Je monte voir mon mari oeuvrer dans la chambre d’amis. Je m’accote contre le cadre de porte et admire la beauté de mon Germain. Il est accroupi à la hauteur de ses barils, en position de grenouille. Il a encore la vigueur de ses 20 ans.

- Ça avance?

- Oui: c’est ma 37e bouteille.

- Déjà! Pis tu veux en faire combien?

- J’ai calculé qu’avec 50 bouteilles, on était en business. Pis si y en a trop, y sera pas perdu. On le boira tous les deux. Ou Antoine et Amélie en donneront à leurs amis.

- Pas fou.

Il est beau, mon Germain. Il a les bras forts et le sourire juvénile. Une tache de vin réveille la blancheur de son t-shirt Hard Rock Café.

- On va faire quoi pour la caisse d’air climatisé, dans’ chambre?

- ’Est morte finalement. Je vais passer au Canadian Tire après le souper. Inquiète-toi pas, tu vas dormir à’ fraîche, cette nuit.

- Je suis pas inquiète.

- Heille, Jocelyne, sais-tu ce que j’ai lu dans le journal, à matin?

- Non, quoi?

- La chanteuse Melissa Etheridge aussi s’est lancée dans la production de vin. Mais le sien est à base de cannabis.

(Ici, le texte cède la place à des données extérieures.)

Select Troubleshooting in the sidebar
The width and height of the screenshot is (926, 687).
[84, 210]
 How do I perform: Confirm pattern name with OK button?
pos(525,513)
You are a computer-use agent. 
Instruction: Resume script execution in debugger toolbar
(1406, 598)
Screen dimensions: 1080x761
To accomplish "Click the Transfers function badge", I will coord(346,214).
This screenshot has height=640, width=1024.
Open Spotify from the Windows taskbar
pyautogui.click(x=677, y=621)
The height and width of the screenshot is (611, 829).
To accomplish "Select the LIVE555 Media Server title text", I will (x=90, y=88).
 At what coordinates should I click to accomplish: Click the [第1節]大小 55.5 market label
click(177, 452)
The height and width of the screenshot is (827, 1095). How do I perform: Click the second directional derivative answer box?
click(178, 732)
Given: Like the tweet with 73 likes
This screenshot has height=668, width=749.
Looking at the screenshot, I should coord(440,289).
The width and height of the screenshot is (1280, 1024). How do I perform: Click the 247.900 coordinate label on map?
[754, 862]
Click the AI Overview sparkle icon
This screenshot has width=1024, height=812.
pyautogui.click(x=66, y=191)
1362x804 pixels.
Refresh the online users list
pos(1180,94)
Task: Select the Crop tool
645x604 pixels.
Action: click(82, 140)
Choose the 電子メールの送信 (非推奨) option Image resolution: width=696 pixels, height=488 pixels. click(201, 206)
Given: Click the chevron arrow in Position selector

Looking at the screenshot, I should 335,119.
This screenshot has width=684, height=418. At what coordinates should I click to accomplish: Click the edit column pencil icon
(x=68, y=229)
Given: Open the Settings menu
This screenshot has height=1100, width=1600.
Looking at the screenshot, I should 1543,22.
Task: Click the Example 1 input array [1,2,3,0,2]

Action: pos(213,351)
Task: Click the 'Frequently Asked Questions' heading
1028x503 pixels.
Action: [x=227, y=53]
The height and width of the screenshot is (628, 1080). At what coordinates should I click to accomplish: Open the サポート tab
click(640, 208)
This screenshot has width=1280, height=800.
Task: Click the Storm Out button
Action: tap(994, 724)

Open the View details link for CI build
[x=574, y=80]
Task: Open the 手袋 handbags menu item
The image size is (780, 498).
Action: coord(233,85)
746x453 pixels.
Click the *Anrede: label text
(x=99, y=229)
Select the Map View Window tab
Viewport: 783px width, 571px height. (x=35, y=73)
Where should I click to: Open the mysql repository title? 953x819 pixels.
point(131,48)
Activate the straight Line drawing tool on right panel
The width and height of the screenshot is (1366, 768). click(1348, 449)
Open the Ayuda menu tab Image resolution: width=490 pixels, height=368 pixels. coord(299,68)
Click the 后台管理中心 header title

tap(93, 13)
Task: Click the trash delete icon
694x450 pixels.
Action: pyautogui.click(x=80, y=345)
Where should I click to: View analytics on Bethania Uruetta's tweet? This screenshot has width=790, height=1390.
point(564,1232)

- Cibole, dis-moi pas que ça te donne des idées!

- Non, non. Mais je trouve ça le fun. La grenouille s’étire. Ses cuisses doivent fatiguer. J’embrasse mon homme. Son haleine est avinée, et ça me va. Son projet est farfelu, et ça me va. Son vin est désagréabl­e, et ça me va. J’ai décidé de ne pas être la femme qui soupire derrière son époux en disant, avec une pointe de mépris: «Pffff, c’est sa dernière lubie.» J’aurais pu, mais je ne veux pas être ça. Je regarde la façon d’agir de mes deux hautaines de soeurs avec leur mari, et je n’aime pas ça. Germain peut bien faire ce qu’il veut.

Si ça le rend heureux, ça me rend heureuse. (Mon père me disait toujours ça: «Jocelyne, si ça te rend heureuse, ça me rend heureux.»)

Le 12 août, le vin tournera peut-être dans nos bouches, mais l’enivrement embarquera tout de même. Nous aurons irrémédiab­lement le coeur à la fête.

Germain désigne notre chambre à coucher. - Ça te tente-tu?

Il me propose une sexualité de fin d’aprèsmidi. Les courses sont faites. Le lavage aussi. Le souper est dans la mijoteuse. Comment dire non à ça?

- Oui, mais sans mon air climatisé, m’a avoir ben trop chaud.

- On a juste à prendre ça, dit-il en désignant le ventilateu­r.

Germain déménage la gracieuset­é du Canadian Tire devant notre lit. Il se déshabille avec célérité et s’occupe de dégrafer mon soutien-gorge. Je révèle mes rondeurs. Ma diététicie­nne a beau me dire que je ne mérite pas ce tour de taille généreux, mon mari, lui, m’aime ainsi.

- Tu veux une coupe de vin? Faut fêter: demain, c’est nos noces de velours.

- De velours? C’est ça, 29 ans? T’as su ça comment?

- Wikipédia, ma chérie. Le pouvoir infini des internets. Faque? Du vin?

- J’aurais trop peur d’en échapper dins draps. - Y sont rouge vin, nounoune.

- C’est vrai. Enweille, je vais prendre une coupe.

Nous trinquons. Nous buvons. Il est pas pire pantoute, ce vin.